LangChain and LlamaIndex answer different questions about agent architecture. LangChain is orchestration-first: you build chains and agents that call tools, and data is one kind of tool among many. It is the right pick when your value comes from multi-step reasoning, API chaining, or decision-making logic. LlamaIndex is data-first: you build a data layer first, then agents query it. It is the right pick when your value comes from your own documents, your extraction quality, or your hybrid retrieval logic.

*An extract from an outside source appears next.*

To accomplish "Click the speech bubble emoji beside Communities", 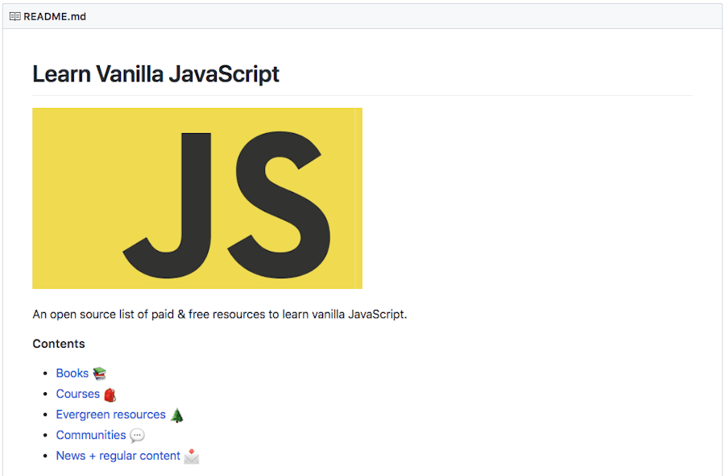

Pick LangChain if most of your complexity is orchestration. You are wiring together multiple APIs, building decision trees, or composing tool calls in non-trivial ways. Pick LlamaIndex if most of your complexity is the data layer. You have a large corpus of internal documents, you need extraction quality, or you are shipping a search product where data handling is the moat. The hard answer is that they are not interchangeable. Pick based on where the business value actually lives.
In practice, many teams run both. Use LangChain to orchestrate high-level workflows. Use LlamaIndex as the data engine inside a LangChain agent. The two compose cleanly when you treat LlamaIndex as a query engine that LangChain calls as a tool. If you are just prototyping, start with LangChain because the learning curve is more gradual. If you know you own a large data corpus, start with LlamaIndex because the ingestion patterns will pay dividends. The transition is smooth enough that the initial pick does not lock you in.